Task objective = Please write out every record below exactly as it stands.

Data supplied =
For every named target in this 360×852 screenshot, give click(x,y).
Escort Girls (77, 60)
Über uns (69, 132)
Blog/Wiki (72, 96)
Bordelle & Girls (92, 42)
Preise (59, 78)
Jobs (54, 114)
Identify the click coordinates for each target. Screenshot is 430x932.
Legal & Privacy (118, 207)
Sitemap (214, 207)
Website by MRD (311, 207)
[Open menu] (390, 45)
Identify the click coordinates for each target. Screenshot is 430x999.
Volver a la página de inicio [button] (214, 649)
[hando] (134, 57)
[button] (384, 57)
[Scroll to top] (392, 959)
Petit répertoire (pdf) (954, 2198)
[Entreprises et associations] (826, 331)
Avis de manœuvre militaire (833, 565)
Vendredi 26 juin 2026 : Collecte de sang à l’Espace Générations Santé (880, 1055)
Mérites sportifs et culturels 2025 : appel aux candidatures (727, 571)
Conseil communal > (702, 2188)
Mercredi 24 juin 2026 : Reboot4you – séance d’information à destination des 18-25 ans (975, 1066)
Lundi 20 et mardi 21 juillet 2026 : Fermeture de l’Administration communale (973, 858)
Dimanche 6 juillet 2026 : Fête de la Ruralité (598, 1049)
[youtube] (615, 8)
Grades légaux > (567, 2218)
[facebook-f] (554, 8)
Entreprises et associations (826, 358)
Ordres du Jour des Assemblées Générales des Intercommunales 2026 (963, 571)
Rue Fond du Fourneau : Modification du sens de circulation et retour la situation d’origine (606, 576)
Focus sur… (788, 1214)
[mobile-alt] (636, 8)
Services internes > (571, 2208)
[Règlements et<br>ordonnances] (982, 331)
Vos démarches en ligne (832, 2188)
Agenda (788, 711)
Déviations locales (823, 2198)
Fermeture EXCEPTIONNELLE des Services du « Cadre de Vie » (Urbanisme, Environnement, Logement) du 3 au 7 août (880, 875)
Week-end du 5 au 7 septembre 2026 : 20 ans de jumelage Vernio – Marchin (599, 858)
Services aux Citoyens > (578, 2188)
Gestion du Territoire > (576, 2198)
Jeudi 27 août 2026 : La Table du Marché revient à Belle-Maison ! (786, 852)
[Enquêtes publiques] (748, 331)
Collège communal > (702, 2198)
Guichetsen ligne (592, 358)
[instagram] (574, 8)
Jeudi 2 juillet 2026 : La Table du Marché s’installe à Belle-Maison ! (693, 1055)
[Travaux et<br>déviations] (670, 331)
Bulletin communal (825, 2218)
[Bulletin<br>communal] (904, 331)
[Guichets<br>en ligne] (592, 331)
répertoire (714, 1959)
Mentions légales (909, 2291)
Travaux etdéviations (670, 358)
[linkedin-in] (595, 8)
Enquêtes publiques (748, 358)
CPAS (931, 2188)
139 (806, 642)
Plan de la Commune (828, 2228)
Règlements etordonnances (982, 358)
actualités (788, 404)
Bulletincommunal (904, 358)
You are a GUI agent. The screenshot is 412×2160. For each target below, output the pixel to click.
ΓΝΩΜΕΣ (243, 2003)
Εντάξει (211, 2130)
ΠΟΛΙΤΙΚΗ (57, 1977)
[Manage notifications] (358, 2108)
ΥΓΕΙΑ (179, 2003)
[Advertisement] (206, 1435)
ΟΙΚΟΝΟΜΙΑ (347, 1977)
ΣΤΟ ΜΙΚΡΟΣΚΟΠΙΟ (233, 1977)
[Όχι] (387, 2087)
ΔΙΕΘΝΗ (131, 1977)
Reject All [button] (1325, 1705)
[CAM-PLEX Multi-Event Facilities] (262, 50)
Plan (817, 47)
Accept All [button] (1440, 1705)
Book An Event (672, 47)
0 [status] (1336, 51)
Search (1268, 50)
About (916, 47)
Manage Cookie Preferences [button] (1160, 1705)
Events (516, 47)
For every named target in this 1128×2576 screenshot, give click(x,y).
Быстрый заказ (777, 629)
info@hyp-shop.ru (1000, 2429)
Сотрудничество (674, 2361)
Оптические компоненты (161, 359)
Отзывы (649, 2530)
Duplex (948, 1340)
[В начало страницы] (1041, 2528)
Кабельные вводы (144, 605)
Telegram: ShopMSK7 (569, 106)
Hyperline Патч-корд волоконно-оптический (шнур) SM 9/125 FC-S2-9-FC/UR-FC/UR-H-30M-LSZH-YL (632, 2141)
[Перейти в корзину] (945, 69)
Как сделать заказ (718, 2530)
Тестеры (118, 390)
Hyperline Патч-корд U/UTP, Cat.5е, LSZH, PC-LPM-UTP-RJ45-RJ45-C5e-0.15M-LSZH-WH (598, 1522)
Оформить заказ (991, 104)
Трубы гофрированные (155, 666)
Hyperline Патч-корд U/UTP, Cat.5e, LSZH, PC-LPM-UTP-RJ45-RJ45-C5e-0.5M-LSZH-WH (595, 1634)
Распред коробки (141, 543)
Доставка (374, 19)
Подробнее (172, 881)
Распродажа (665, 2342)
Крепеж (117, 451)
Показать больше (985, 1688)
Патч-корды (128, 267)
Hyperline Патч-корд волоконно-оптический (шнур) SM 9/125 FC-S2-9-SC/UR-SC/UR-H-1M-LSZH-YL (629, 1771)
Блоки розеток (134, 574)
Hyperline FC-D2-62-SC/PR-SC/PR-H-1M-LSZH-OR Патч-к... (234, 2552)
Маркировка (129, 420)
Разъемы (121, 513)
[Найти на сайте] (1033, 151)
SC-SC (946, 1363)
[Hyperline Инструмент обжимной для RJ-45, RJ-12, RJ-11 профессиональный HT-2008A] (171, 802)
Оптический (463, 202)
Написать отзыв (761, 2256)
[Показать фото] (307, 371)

Answer section =
For every named target in this 360×852 screenshot, give click(x,y).
Escort Girls (77, 60)
Über uns (69, 132)
Blog/Wiki (72, 96)
Bordelle & Girls (92, 42)
Preise (59, 78)
Jobs (54, 114)
Identify the click coordinates for each target. Screenshot is 430x932.
Legal & Privacy (118, 207)
Sitemap (214, 207)
Website by MRD (311, 207)
[Open menu] (390, 45)
Identify the click coordinates for each target. Screenshot is 430x999.
Volver a la página de inicio [button] (214, 649)
[hando] (134, 57)
[button] (384, 57)
[Scroll to top] (392, 959)
Petit répertoire (pdf) (954, 2198)
[Entreprises et associations] (826, 331)
Avis de manœuvre militaire (833, 565)
Vendredi 26 juin 2026 : Collecte de sang à l’Espace Générations Santé (880, 1055)
Mérites sportifs et culturels 2025 : appel aux candidatures (727, 571)
Conseil communal > (702, 2188)
Mercredi 24 juin 2026 : Reboot4you – séance d’information à destination des 18-25 ans (975, 1066)
Lundi 20 et mardi 21 juillet 2026 : Fermeture de l’Administration communale (973, 858)
Dimanche 6 juillet 2026 : Fête de la Ruralité (598, 1049)
[youtube] (615, 8)
Grades légaux > (567, 2218)
[facebook-f] (554, 8)
Entreprises et associations (826, 358)
Ordres du Jour des Assemblées Générales des Intercommunales 2026 (963, 571)
Rue Fond du Fourneau : Modification du sens de circulation et retour la situation d’origine (606, 576)
Focus sur… (788, 1214)
[mobile-alt] (636, 8)
Services internes > (571, 2208)
[Règlements et<br>ordonnances] (982, 331)
Vos démarches en ligne (832, 2188)
Agenda (788, 711)
Déviations locales (823, 2198)
Fermeture EXCEPTIONNELLE des Services du « Cadre de Vie » (Urbanisme, Environnement, Logement) du 3 au 7 août (880, 875)
Week-end du 5 au 7 septembre 2026 : 20 ans de jumelage Vernio – Marchin (599, 858)
Services aux Citoyens > (578, 2188)
Gestion du Territoire > (576, 2198)
Jeudi 27 août 2026 : La Table du Marché revient à Belle-Maison ! (786, 852)
[Enquêtes publiques] (748, 331)
Collège communal > (702, 2198)
Guichetsen ligne (592, 358)
[instagram] (574, 8)
Jeudi 2 juillet 2026 : La Table du Marché s’installe à Belle-Maison ! (693, 1055)
[Travaux et<br>déviations] (670, 331)
Bulletin communal (825, 2218)
[Bulletin<br>communal] (904, 331)
[Guichets<br>en ligne] (592, 331)
répertoire (714, 1959)
Mentions légales (909, 2291)
Travaux etdéviations (670, 358)
[linkedin-in] (595, 8)
Enquêtes publiques (748, 358)
CPAS (931, 2188)
139 (806, 642)
Plan de la Commune (828, 2228)
Règlements etordonnances (982, 358)
actualités (788, 404)
Bulletincommunal (904, 358)
You are a GUI agent. The screenshot is 412×2160. For each target below, output the pixel to click.
ΓΝΩΜΕΣ (243, 2003)
Εντάξει (211, 2130)
ΠΟΛΙΤΙΚΗ (57, 1977)
[Manage notifications] (358, 2108)
ΥΓΕΙΑ (179, 2003)
[Advertisement] (206, 1435)
ΟΙΚΟΝΟΜΙΑ (347, 1977)
ΣΤΟ ΜΙΚΡΟΣΚΟΠΙΟ (233, 1977)
[Όχι] (387, 2087)
ΔΙΕΘΝΗ (131, 1977)
Reject All [button] (1325, 1705)
[CAM-PLEX Multi-Event Facilities] (262, 50)
Plan (817, 47)
Accept All [button] (1440, 1705)
Book An Event (672, 47)
0 [status] (1336, 51)
Search (1268, 50)
About (916, 47)
Manage Cookie Preferences [button] (1160, 1705)
Events (516, 47)
For every named target in this 1128×2576 screenshot, give click(x,y).
Быстрый заказ (777, 629)
info@hyp-shop.ru (1000, 2429)
Сотрудничество (674, 2361)
Оптические компоненты (161, 359)
Отзывы (649, 2530)
Duplex (948, 1340)
[В начало страницы] (1041, 2528)
Кабельные вводы (144, 605)
Telegram: ShopMSK7 (569, 106)
Hyperline Патч-корд волоконно-оптический (шнур) SM 9/125 FC-S2-9-FC/UR-FC/UR-H-30M-LSZH-YL (632, 2141)
[Перейти в корзину] (945, 69)
Как сделать заказ (718, 2530)
Тестеры (118, 390)
Hyperline Патч-корд U/UTP, Cat.5е, LSZH, PC-LPM-UTP-RJ45-RJ45-C5e-0.15M-LSZH-WH (598, 1522)
Оформить заказ (991, 104)
Трубы гофрированные (155, 666)
Hyperline Патч-корд U/UTP, Cat.5e, LSZH, PC-LPM-UTP-RJ45-RJ45-C5e-0.5M-LSZH-WH (595, 1634)
Распред коробки (141, 543)
Доставка (374, 19)
Подробнее (172, 881)
Распродажа (665, 2342)
Крепеж (117, 451)
Показать больше (985, 1688)
Патч-корды (128, 267)
Hyperline Патч-корд волоконно-оптический (шнур) SM 9/125 FC-S2-9-SC/UR-SC/UR-H-1M-LSZH-YL (629, 1771)
Блоки розеток (134, 574)
Hyperline FC-D2-62-SC/PR-SC/PR-H-1M-LSZH-OR Патч-к... (234, 2552)
Маркировка (129, 420)
Разъемы (121, 513)
[Найти на сайте] (1033, 151)
SC-SC (946, 1363)
[Hyperline Инструмент обжимной для RJ-45, RJ-12, RJ-11 профессиональный HT-2008A] (171, 802)
Оптический (463, 202)
Написать отзыв (761, 2256)
[Показать фото] (307, 371)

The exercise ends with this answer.